母が亡くなったり、慎一が道子さんという女性と結婚して次々に孫が生まれたりして、それどころでは無くなってしまった。いや、それは言い訳だ。あの時、慎一が喜ぶ顔が見たくて、心にもないことを言ってしまった。「薬学部に行く」なんて、よくも言ったものだ。恥ずかしくなる。全然勉強ははかどらなかったし、大学に行くよりも家庭で慎一たちの面倒を見ている方が、ずっと楽しかった。

到底自分には人が笑うほどの夢なんて思い描くことなんて出来ない。誰かから尊敬されたいとも思ったことが無い。贅沢したいとか、お金持ちになりたいなんて考えたこともない。成功というものが社会貢献なら、自己中心だと思われても愛する家族と平凡でいいから一緒に住みたいと真剣に願っている。

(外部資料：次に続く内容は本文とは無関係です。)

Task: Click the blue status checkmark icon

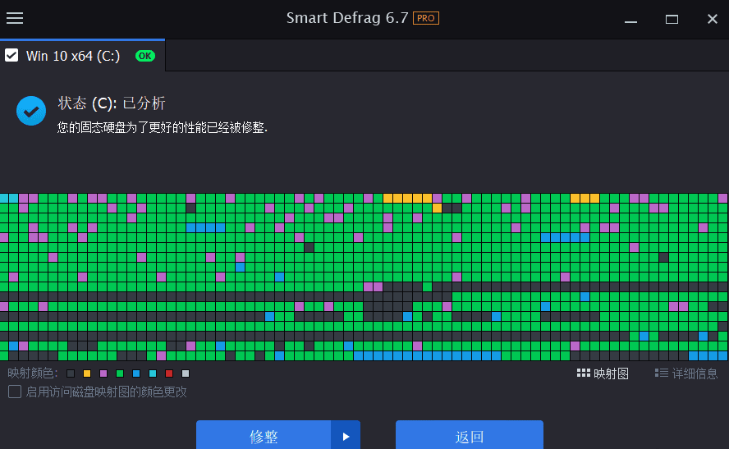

明菜さんにも、愛子さんにも、嫁の道子さんにもかなわない。なぜか中学生の時に好きだった格言が頭に浮かぶ。まだ、何者にでも成れると信じていた思春期に、向上心に溢れ、本ばかり読んでいた頃に、呪文のように唱えていた。【満足したブタよりも、不満足な人間の方がいい】と言ったのは、ソクラテスだっただろうか?高邁な理想があるワケでもなく、何も努力しない凡庸で今の生活に満足しきっているブタで何が悪い?皆が成功者でなければならない法律はないだろう?などと悪態をついて苦笑する。自分の心に直になりたい。孫ができたら、可愛くて大学なんて、どうでもよくなった。誰も、直子の選択に意見するでもないのに、言い訳ばかりしている自分が嘆かわしい。勉強は好きだったが、合格しても、例え国家試験に受かって薬剤師になったとしても、多分仕事にはしない。十七歳の時には、薬剤師になって母を楽にしてあげたいという目的があった。しかし、今は母も他界して、恩返しする人はいない。一人暮らしなら、それほどお金も使わないし、必死で仕事をするにも年齢制限にひっかかって雇ってくれないだろう。それなら、せっかく同居できたのだから、孫を思う存分可愛がって、ずっと一緒にいたい。お金の不安に苛まれ、いままでしたいこともガマンして来た。人並の生活をしてみたかった。慎一も妻の道子さんも仕事に熱心で、子育てに目が届かない。

慎一と一緒に勉強していた時は楽しかった。また、孫たちとそんな時間を過ごしたい。そんな思いが、どんどん大きくなった。それを告げると慎一は落胆するだろうか?それでも、自分の心に正直になりたい。いつも、他人が喜ぶ回答ばかりをしていた。本当にしたいワケでもないのに。仲間に媚び、自分をも誤魔化していた。流されるまま、慎一の成長のみを楽しみに、幸せだったと言える。だから、夫が去った後も、何人もの男性からアプローチされても、全然興味も無かった。慎一が、豊の面影が直子には生きる活力をくれていた。